Ein einzelner Mensch kann nicht die ganze Welt retten. Ein einzelner Mensch kann nicht allen Flüchtlingen helfen. Wer sich aber auf nur eine Familie oder einen Flüchtling fokussiert, kann viel bewirken.

Vor gut einer Woche haben im alten Pfarrhaus in Erle 18 Flüchtlinge unterschiedlicher Nationen Einzug gehalten.
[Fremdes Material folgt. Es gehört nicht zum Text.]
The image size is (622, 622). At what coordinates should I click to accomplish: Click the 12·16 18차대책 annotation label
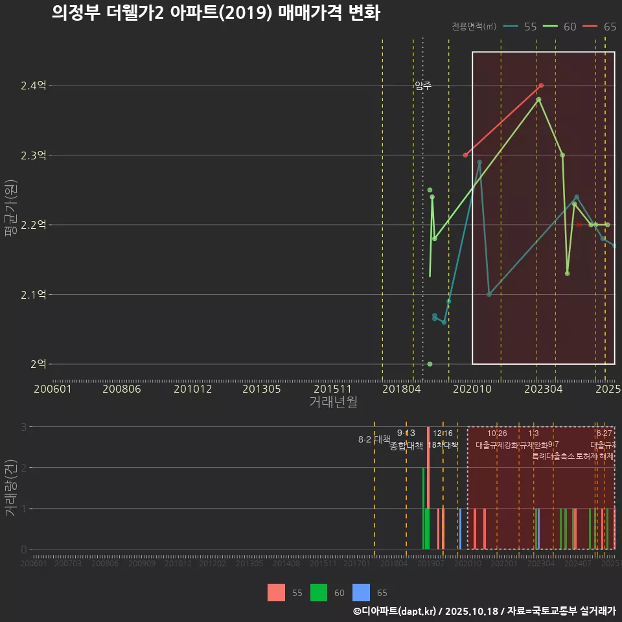tap(444, 438)
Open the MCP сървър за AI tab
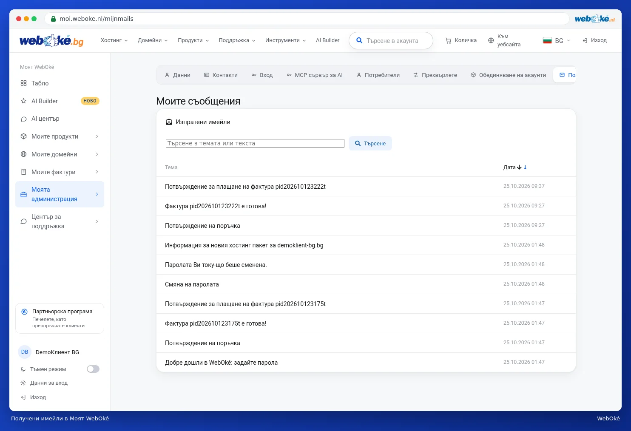The image size is (631, 431). [x=315, y=75]
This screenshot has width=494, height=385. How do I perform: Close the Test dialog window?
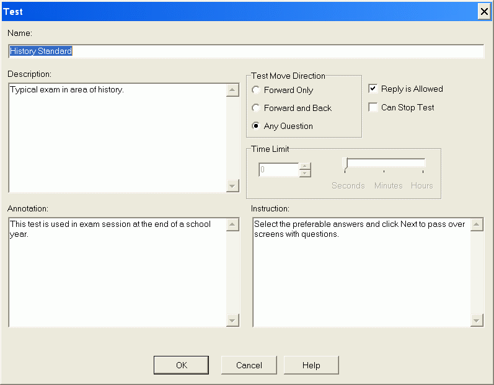coord(483,12)
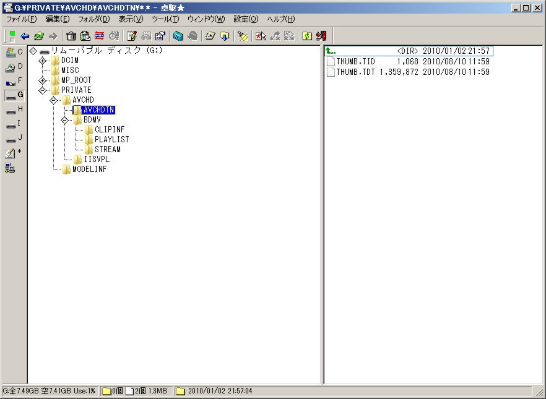
Task: Click the trash can delete icon
Action: pyautogui.click(x=71, y=36)
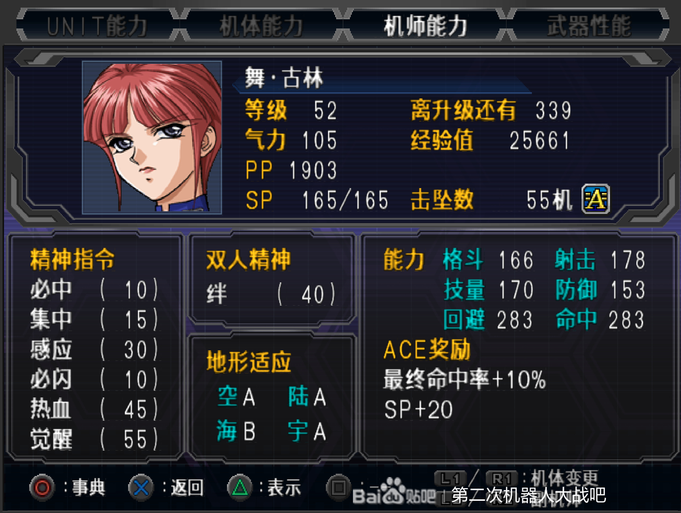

Zwei Frauen, und drei Männer aus Nigeria, eine syrische und eine irakische Familie.
Die Hilfsbereitschaft von Seiten der Menschen hier ist so groß,  dass alle mittlerweile mit Winterkleidung und kleinen Einrichtungsgegenständen gut versorgt sind.
Private Kreise der Hilfe
Nach einem Facebook Aufruf reiste eine Marlerin mit ihrer Tochter in Erle an und brachte persönlich Wintersachen und Spielsachen vorbei. Angefangen von Barbiepuppen, Buntstiften, einen Stapel Malpapier und Süßigkeiten, hatte sie alles im Gepäck, was Kinderherzen höher schlägen lässt.
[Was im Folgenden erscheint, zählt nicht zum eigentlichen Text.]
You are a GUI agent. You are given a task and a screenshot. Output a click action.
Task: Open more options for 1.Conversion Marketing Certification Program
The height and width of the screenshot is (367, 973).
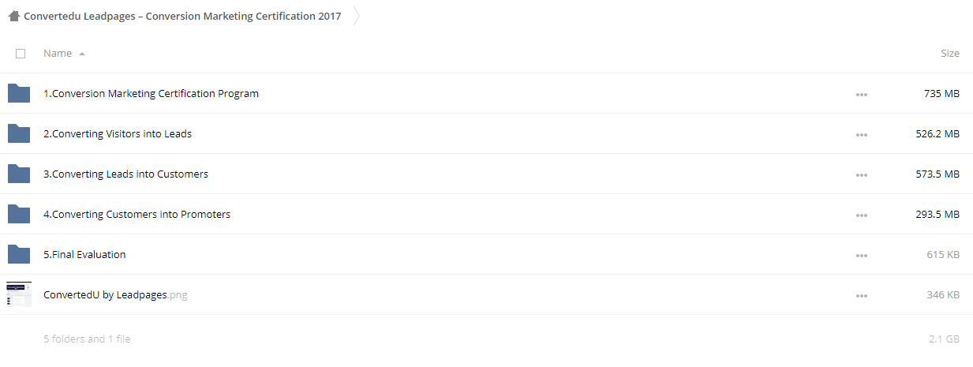pyautogui.click(x=861, y=95)
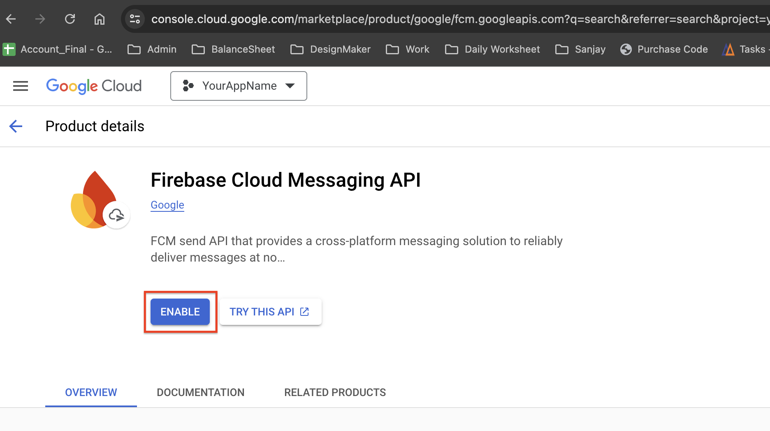
Task: Click the browser forward arrow
Action: click(x=40, y=19)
Darüber hinaus hatte die Marlerin der syrischen Familie warme Winterschuhe versprochen.

Familie Shehada auf ihrer Flucht in der Türkei. (640x360)
Familie Shehada aus Syrien

Wofür Freundinnen doch manchmal gut sind

Die Schuhe wurden heute promt  abgegeben. Allerding diesmal keine gebrauchten Schuhe, sondern extra neu gekauft, von einer weiteren Freundin in Haltern, in Erle persönlich abgegeben von der Freundin der Freundin aus Recklinghausen, sowie weitere warme Winterjacken.
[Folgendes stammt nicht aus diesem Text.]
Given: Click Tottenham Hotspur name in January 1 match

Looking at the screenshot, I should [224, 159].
Das beantwortet die Frage, wofür Freundinnen doch gut sind?

Zarte Bande einer Freundschaft

Besonders erfreulich ist die Tatsache, dass sich mittlerweile echte Freundschaften zwischen den Flüchtlingsfamilien und den deutschen Familien entwickelt hat, still und leise.

Schuhladen Brömmel-Wilms
Was sollen zwei  junge Männer den ganzen Tag in einem Zimmer ohne Internet, Radio und Fernsehen in Erle machen? Von großer Abwechslung kann hier nicht die Rede sein. So machte ich den Vorschlag, dass sie herzlich willkommen in der Gaststätte Brömmel-Wilms sind.

Keine fünf Minuten später saßen die Jungs an der Theke und warteten auf ihr Bier, als ankommende Gäste mitbekamen, dass die Jungs nur in Flip-Flops unterwegs waren. Kurzerhand drehten sich Vater und Sohn  auf den Absatz um und fuhren nach Hause.

Sie wollten den Schuhschrank nach passenden Schuhen absuchen.  Die restliche Familie musste mit dem Essen warten. Nach einer guten halben Stunden kamen Vater und Sohn mit zwei Tüten warmer Winterschuhe zurück. Zur Freude der Flüchtlinge passten diese dann auch noch perfekt!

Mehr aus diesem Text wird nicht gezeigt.